Ahead of Sunday's 30th running of the New York City Marathon, race organisers on Tuesday honoured former multiple champions Bill Rodgers and Grete Waitz as the top man and woman in the race's history.
"We are emotional characters, us athletes, and this is one of the most emotional of all sports," said four-time winner Rodgers following the announcement that he had been selected in a poll of sportswriters conducted by the New York Road Runners Club.
"I have a feeling my pick was a close one. I don't think Grete's was close," Rodgers said.
His intuition was correct.
Waitz, who won in New York City nine times between 1978 and 1988, was indeed the obvious and overwhelming choice as top woman in the race's history.
The Norwegian, who dropped out in 1981 and skipped the race in 1987, set three world records in her first three victories in the race through the city's five boroughs.
Kenyan Tegla Loroupe, the 1994 and 1995 champion, finished second in the poll and Australia's Lisa Ondieki, who holds the New York City women's record of 2:24:40, was third.
Rodgers, who won four consecutive New York marathons from 1976 to 1979 - the first four years after the race course was moved out of Central Park to become a five-borough event - was a narrow choice in the men's category.

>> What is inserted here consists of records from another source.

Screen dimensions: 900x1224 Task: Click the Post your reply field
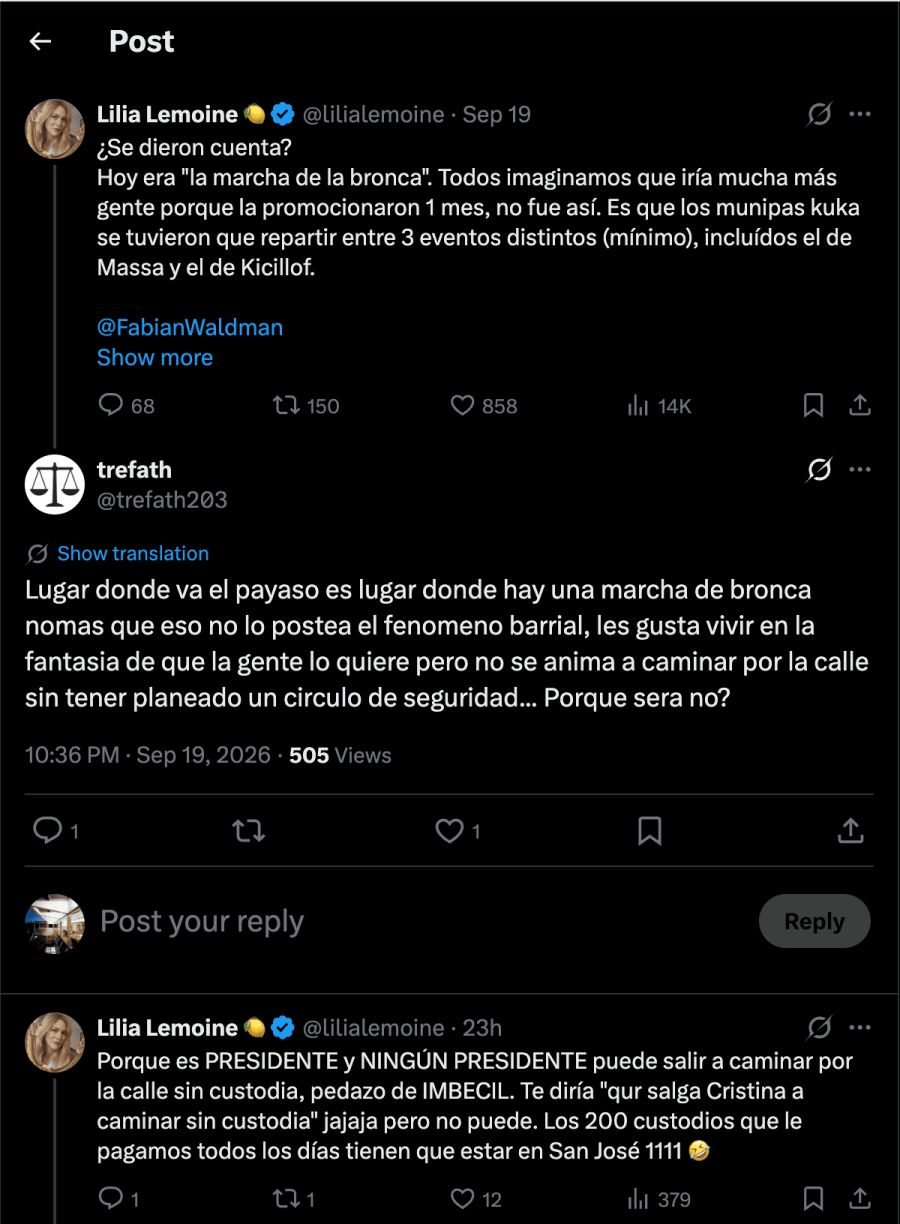pos(420,921)
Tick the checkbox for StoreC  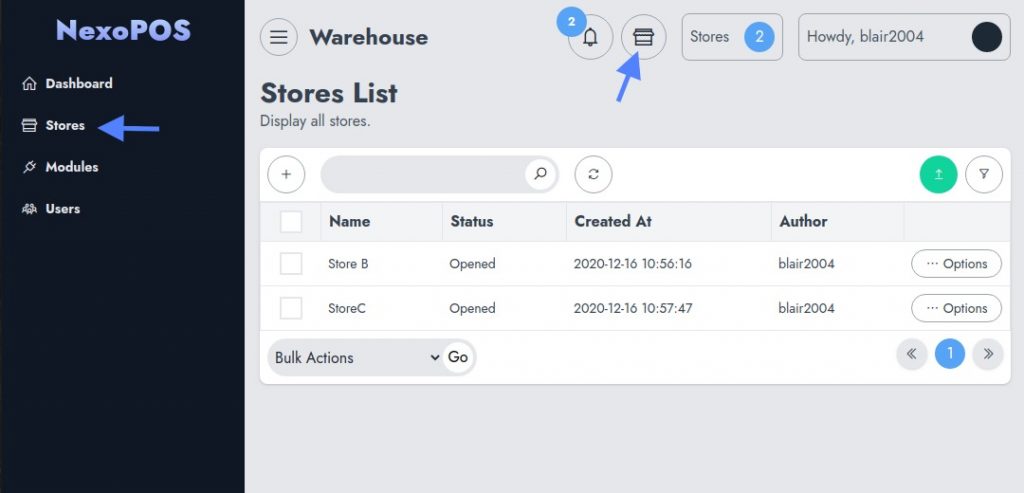point(291,308)
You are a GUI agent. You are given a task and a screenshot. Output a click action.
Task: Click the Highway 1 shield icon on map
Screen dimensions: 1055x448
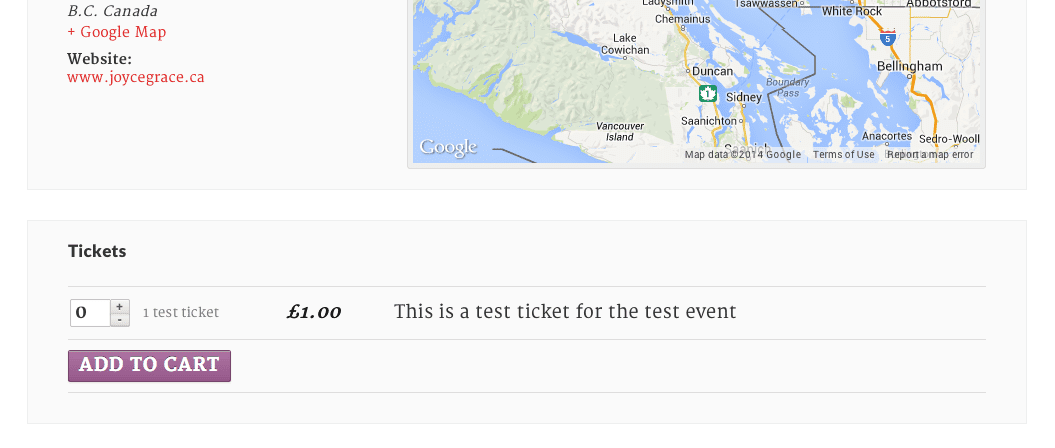coord(707,94)
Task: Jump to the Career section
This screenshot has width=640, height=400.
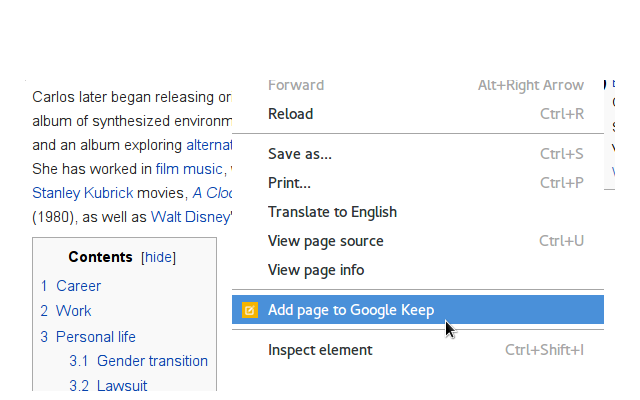Action: pyautogui.click(x=78, y=286)
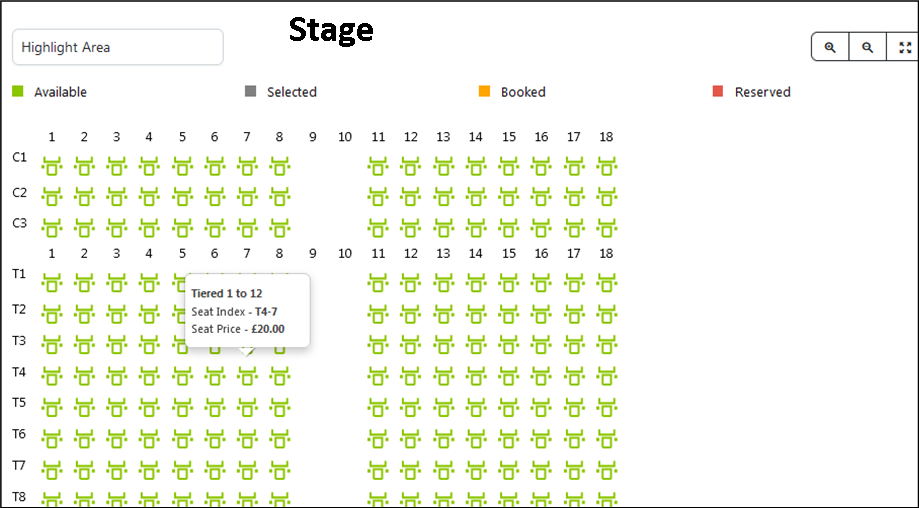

Finishing a close second was Alberto Salazar, whose three straight victories from 1980 to 1982 included a world record of 2:08:13 in 1981.
Mexico's German Silva, the 1994 and 1995 champion, and Tanzania's Juma Ikangaa, who holds the course record of 2:08:01 set in 1989, were third and fourth in the poll.
In a sentimental move, the panel selected race founder Fred Lebow's run through New York with Waitz in 1992, when he was in remission from brain cancer, as the top moment in the marathon's history.
The 30th New York City Marathon features a field of 30,000 entrants from 100 countries with defending champions John Kagwe of Kenya and Franca Fiacconi of Italy heading the men's and women's fields.